BoE governor: Independence of the OBR is important
Having resisted two invitations to comment on the Office for Budget Responsibility, Bank of England governor Andrew Bailey can’t resist swishing at the third (has he been watching England batting in Australia?)
Q: You have commented on political attacks on the Federal Reserve before, so are the political attacks on the Office for Budget Responsibility dangerous?
Bailey reminds today’s press conference that there are good reasons why the Office for Budget Responsibility was created by George Osborne in 2010, telling reporters:
The reason the OBR was created was to ensure there was a source of independent forecasting and an independent assessment of fiscal policy.
That’s important, it’s important in many countries. Britain’s not unique… there’s nothing unusual about this absolutely core principle.
So where attacks on the OBR are concerned, Bailey says we should “please remember why it was done and the principles underlying it”.
However, it’s not for the Bank to get involved in “the day-to-day affairs of that”, he adds.
Key events
British shoppers spent more over the Black Friday/Cyber Monday period than last year.
Data from Adobe Analytics shows that £3.8bn was spent online across the four days, which is 4.6% more than a year ago.
Adobe Analytics says the top performing product categories over the four days were jewellery, video games, toys, electronics, personal care products, sporting goods and apparel.
Across all retail categories the average discount was 16.7%, with the deepest discounts on computers, televisions and apparel.
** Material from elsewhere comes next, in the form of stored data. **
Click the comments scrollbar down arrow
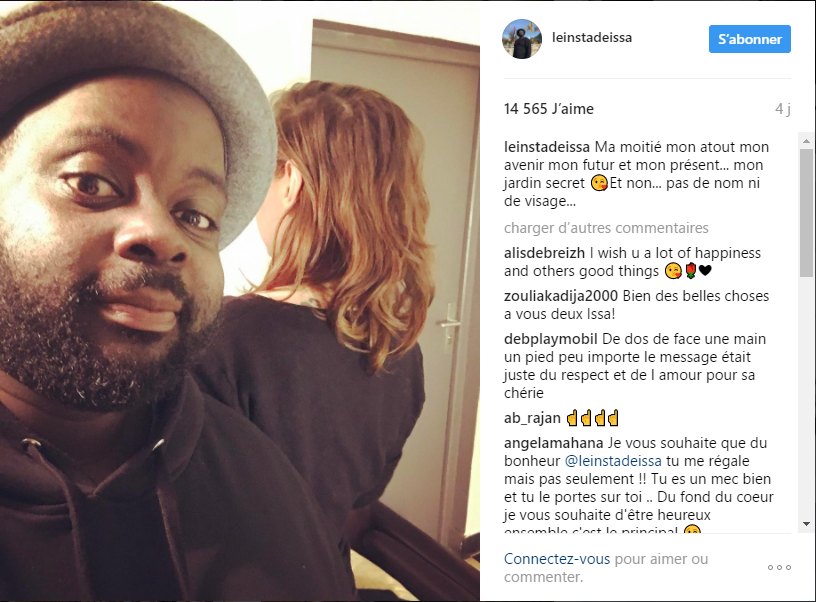Image resolution: width=816 pixels, height=602 pixels. click(x=806, y=524)
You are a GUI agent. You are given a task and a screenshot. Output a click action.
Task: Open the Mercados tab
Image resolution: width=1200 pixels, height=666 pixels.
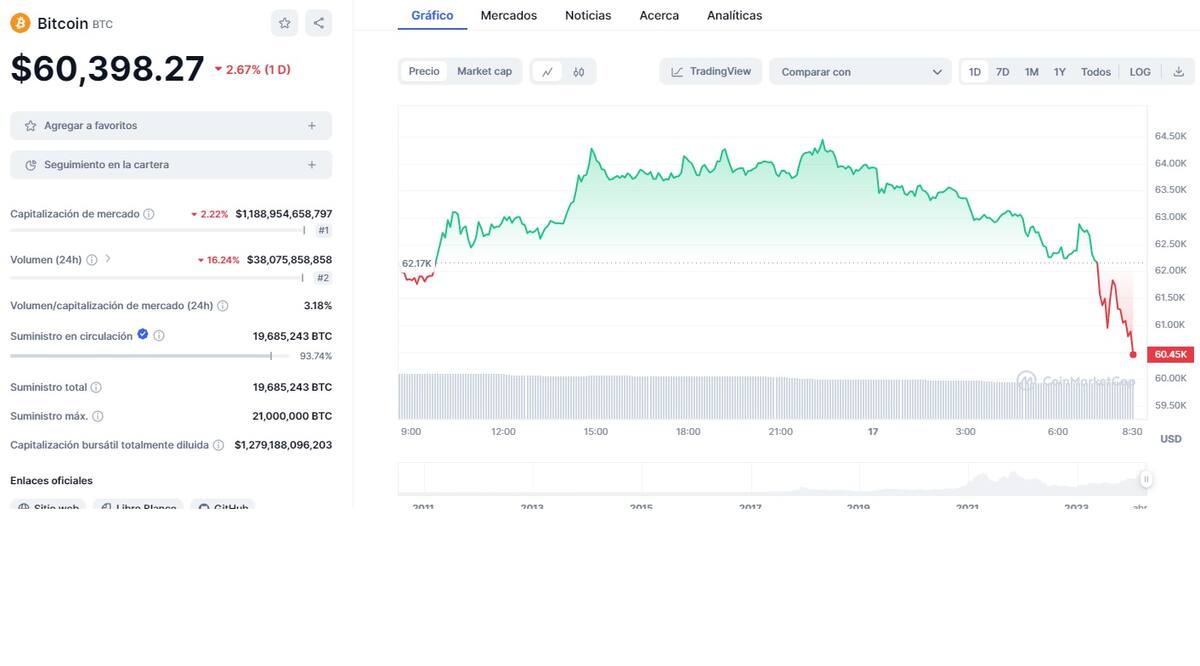tap(508, 16)
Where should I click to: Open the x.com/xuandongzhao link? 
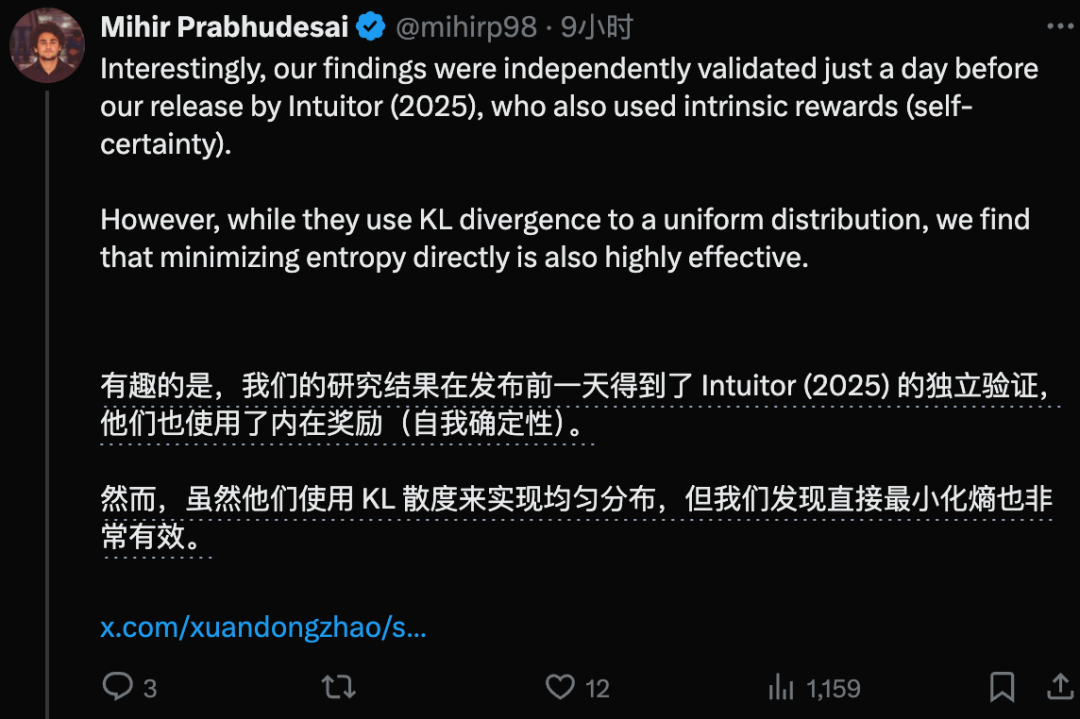pos(263,627)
OBR refuses to endorse Tory claims that Reeves misled voters about state of public finances with pre-budget speech
The OBR has declined to criticise Rachel Reeves over the speech she gave at the start of November implying that she would need to raise income tax.
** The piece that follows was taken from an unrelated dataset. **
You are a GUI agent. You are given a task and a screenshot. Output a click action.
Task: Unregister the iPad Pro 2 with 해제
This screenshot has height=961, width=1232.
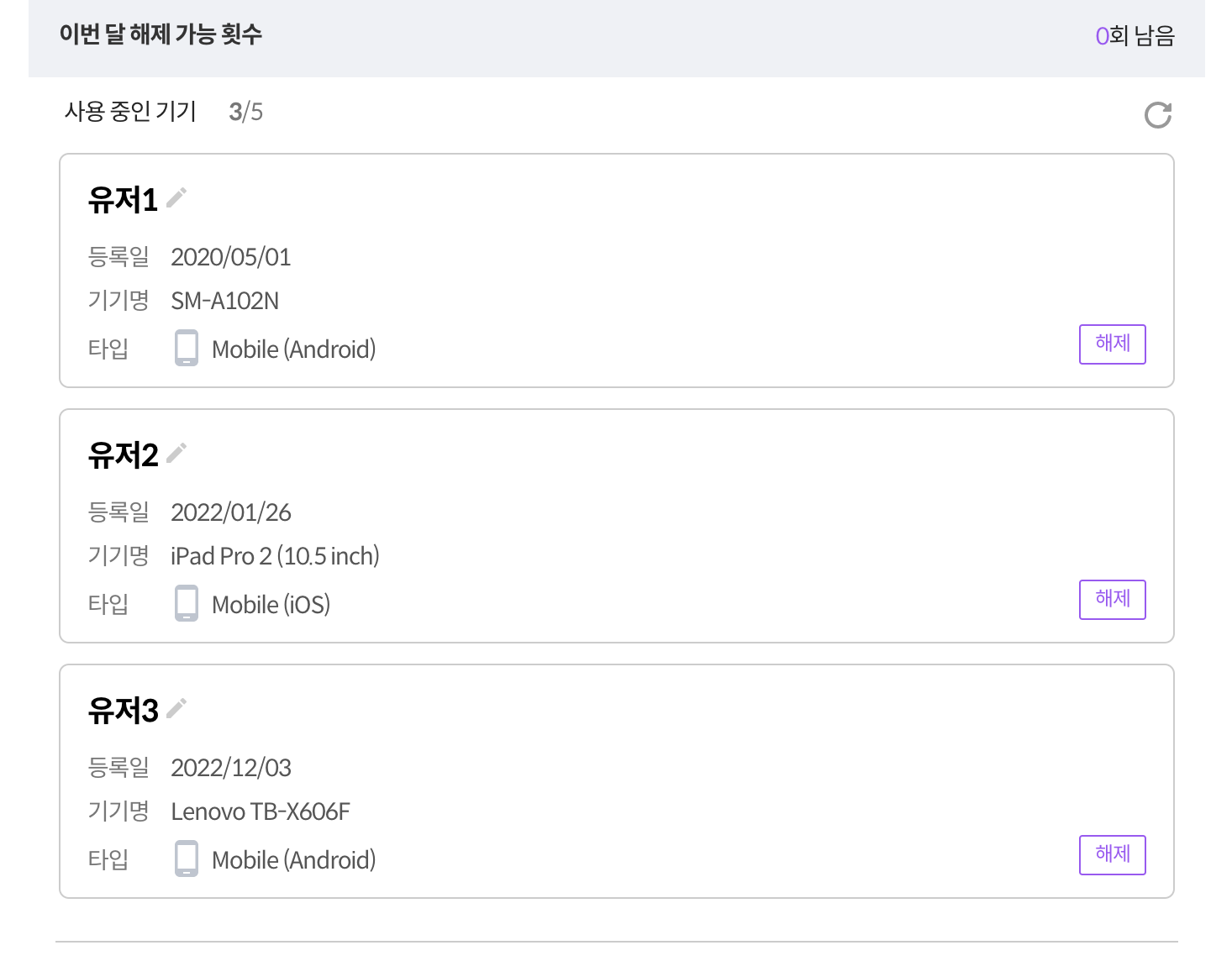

Prof David Miles told the Treasury committee today that the chancellor was not misleading when, on 4 November, she appeared to lay the groundwork to raise income tax rates
Miles told the committee:
My interpretation was, and others might interpret differently, that the chancellor was saying that this was a very difficult budget and very difficult choices needed to be made.
And I don’t think that that was in itself inconsistent with the final pre-measures assessment we’d be made which, although it showed a very small positive amount of so-called headroom, it was wafer thin.
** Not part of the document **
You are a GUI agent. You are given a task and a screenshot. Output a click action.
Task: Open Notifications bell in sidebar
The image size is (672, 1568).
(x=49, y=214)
Andrew Sparrow’s Politics Live blog has more details from the OBR’s session at parliament.
The OBR has also denied being “at war” with the Treasury after the resignation of its boss Richard Hughes.
Budget responsibility committee member Professor David Miles described the relationship with the Treasury as “very close” but hoped for a “smoother” process next year.
He told the Commons Treasury Committee:
“I wouldn’t say we were at war with the Treasury.
“I mean, we have a very close relationship with the Treasury. In fact, we rely not just on the Treasury but other departments in Government for analysis of many sorts of measures.”
UK bond yields rise slightly
The upheaval at the Office for Budget Responsibility, whose chair resigned last night over the early release of its budget documents last week, has not caused alarm in the markets.
UK bond prices have slipped a little today, which has nudged the yield (or interest rate) on the debt a little higher, wiping out more of the immediate rally after the budget.
The yield on 10-year gilts is up 2.5 basis points, to just over 4.5%, slightly higher than at the start of Budget Day last week
30-year gilt yields have risen by 3bps to 5.28%, still lower than before the budget.
Bill Blain, CEO of Wind Shift Capital Advisors, suspects there may be change at the Office for Budget Responsibility, writing:
When the organisation that is supposed to exude market stability becomes the cause of instability…. Then it’s time to move on. The resignation of Richard Hughes had an inevitability about it… The question for markets will be the independence of what follows…

Heather Stewart
The Office for Budget Responsibility complained to senior Treasury officials in the run-up to the budget about a flurry of leaks that it said spread “misconceptions” about its forecasts, it has emerged.
Prof David Miles of the OBR’s budget responsibility committee told MPs on the Treasury select committee on Tuesday that the watchdog had raised the issue of leaks with the department before the chancellor’s statement last week.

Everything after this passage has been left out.